House debates

Wednesday, 9 September 2009

Matters of Public Importance

Rudd Government

5:58 pm

Photo of John CobbJohn Cobb (Calare, National Party, Shadow Minister for Agriculture, Fisheries and Forestry) Share this | Hansard source

Absolutely: quite a trifecta. Agriculture, fisheries and forestry industries have been lumbered with a party hack from the New South Wales Labor government, and it shows. Having spent $6 million of taxpayers’ funds on just two extremely important areas within his portfolio responsibility, namely drought and quarantine and biosecurity, he has done nothing in over 12 months to implement the Beale recommendations. The $4.7 million Beale report into quarantine and biosecurity has been sitting on his desk since 30 September last year. It has been ignored and very deliberately ignored. The only recommendation enacted has been to axe the 40 per cent AQIS rebate on export inspections. This new tax will cost our exporters dearly. The Austrade submission to the Senate Standing Committee on Rural and Regional Affairs and Transport inquiry into the removal of the rebate leaves no-one in any doubt as to the stupidity of such an action.

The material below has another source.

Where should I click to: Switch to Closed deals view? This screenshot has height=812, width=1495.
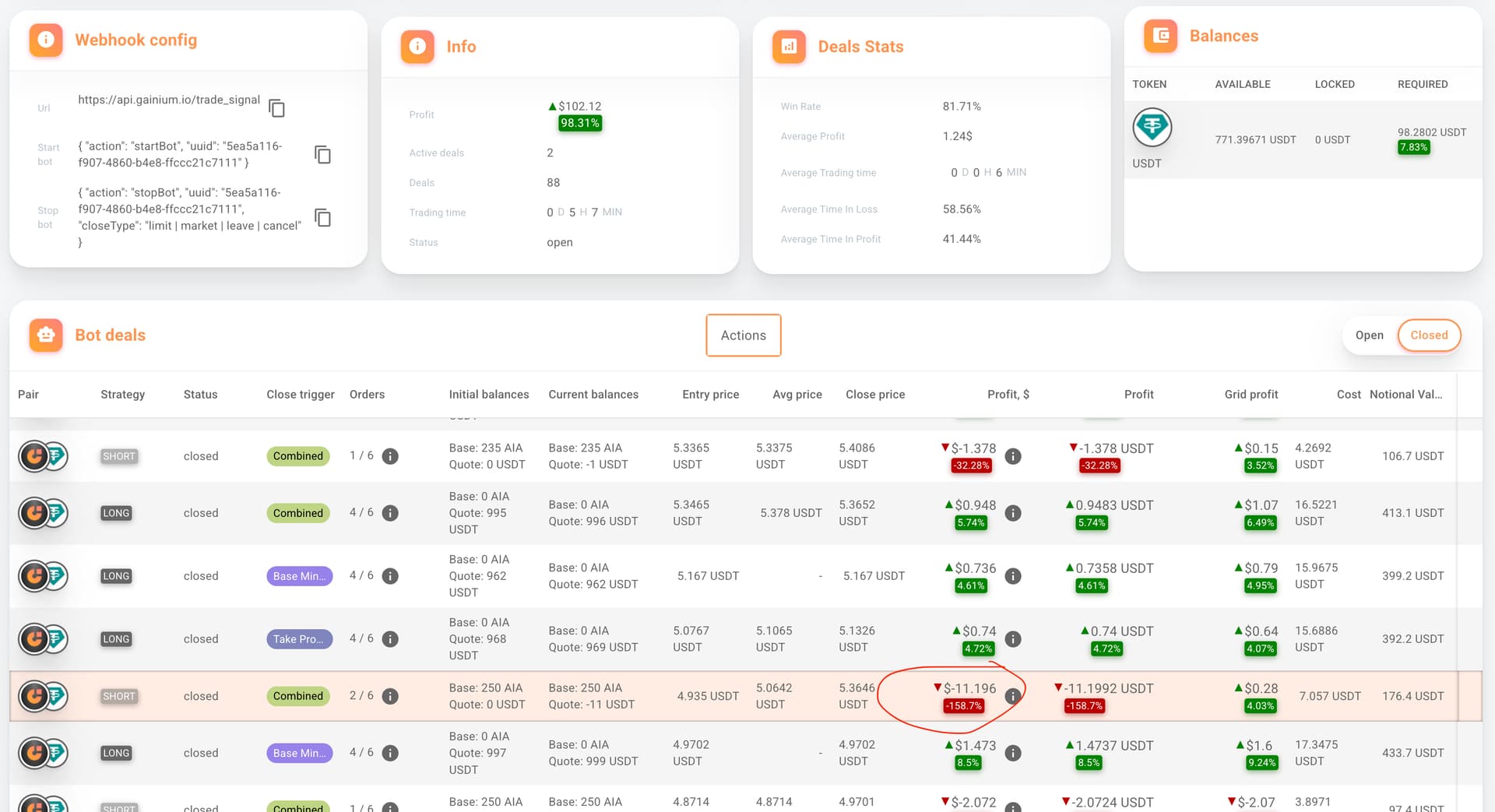pos(1429,336)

Austrade notes that the removal of the 40 per cent fee rebate on the AQIS export certification functions increases costs for Australian exporters and could adversely affect the competitiveness of many of our exporters and ultimately impact trade growth in established markets.

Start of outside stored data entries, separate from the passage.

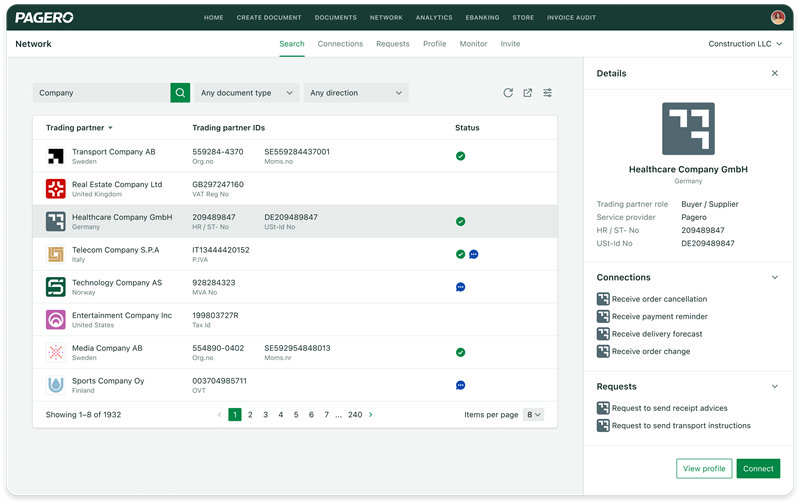Close the Details panel
Screen dimensions: 800x504
coord(774,73)
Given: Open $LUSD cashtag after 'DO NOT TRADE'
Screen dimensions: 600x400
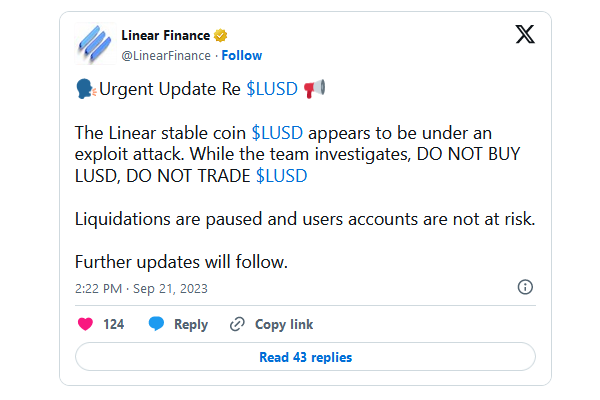Looking at the screenshot, I should click(x=282, y=176).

The government’s decision to return to full cost recovery for this service has the potential to significantly impact on the category of exporter and in particular may have an adverse effect on regional exports and business development. The only reform actually introduced by the minister other than to cut his department’s budget by 32 per cent in the last budget is costing jobs and will reduce our competitiveness and have an adverse effect on regional exports and business development. Only last week the minister was forced to admit that AQIS had misled a Senate committee and blamed a data entry mistake for the claim that 8.8 tonnes of hamburger beef had come from New Zealand not China. Another of his reforms. Another day, another review. Perhaps if the minister actually enacted the Beale review recommendation to spend an additional $260 million per annum on our quarantine and biosecurity services, instead of cutting nearly $40 million from the budget and cutting 125 jobs, his department would not make such basic, fundamental mistakes.

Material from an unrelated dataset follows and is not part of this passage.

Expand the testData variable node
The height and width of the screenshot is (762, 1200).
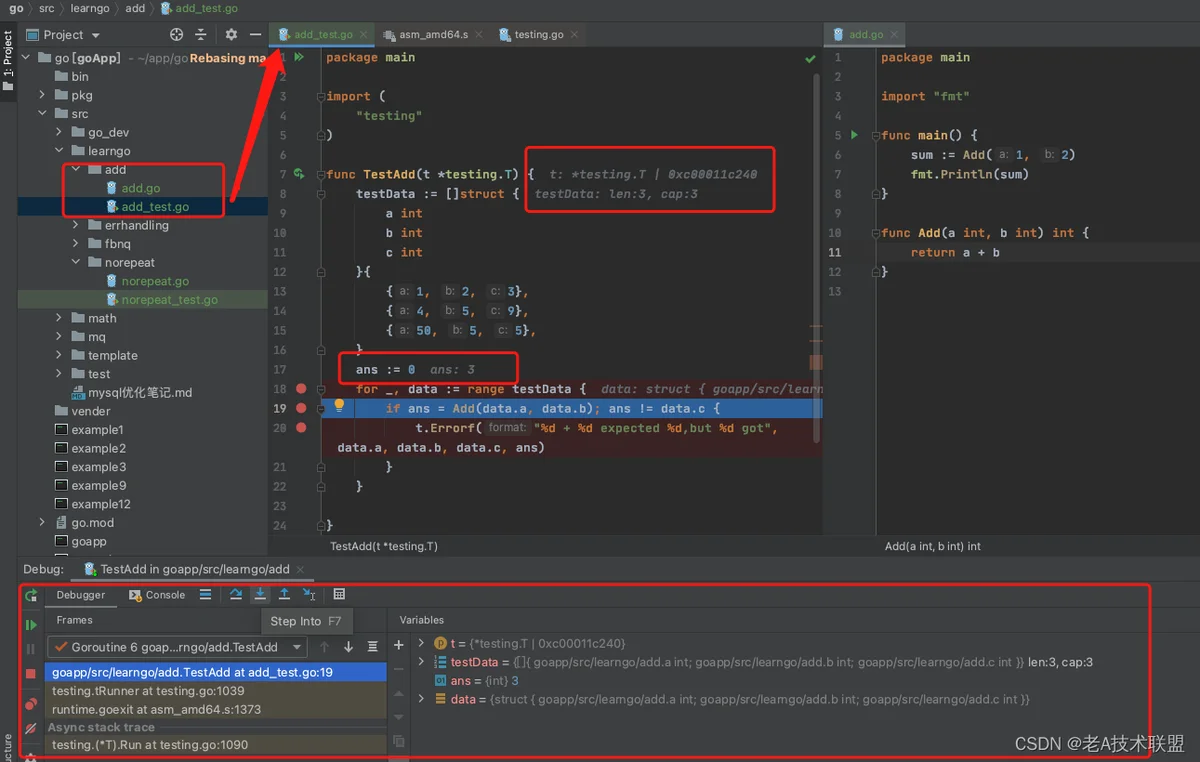click(421, 662)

What about Senator Penny Wong’s idea of reform? Senator Wong, the Minister for Climate Change and Water, has all but declared war on communities in the Murray-Darling Basin. Her idea of basic reform is to take an axe to the livelihood of the two million people who live in the Murray-Darling Basin. The Oxley column in the Land last week said it all. In a visit to the western Riverina, Senator Wong:

…went one further than the usual political tricks for avoiding or ignoring unpleasant questions—she specified that all queries be supplied ahead of time for vetting, before deigning to offer scripted answers for those regarded as acceptable. Welcome to open and accountable democracy …

The minister for agriculture is obviously junior to Minister Wong and junior to the minister for the environment. His reform is to cut his budget. His reform is to ignore reports which sit on his desk.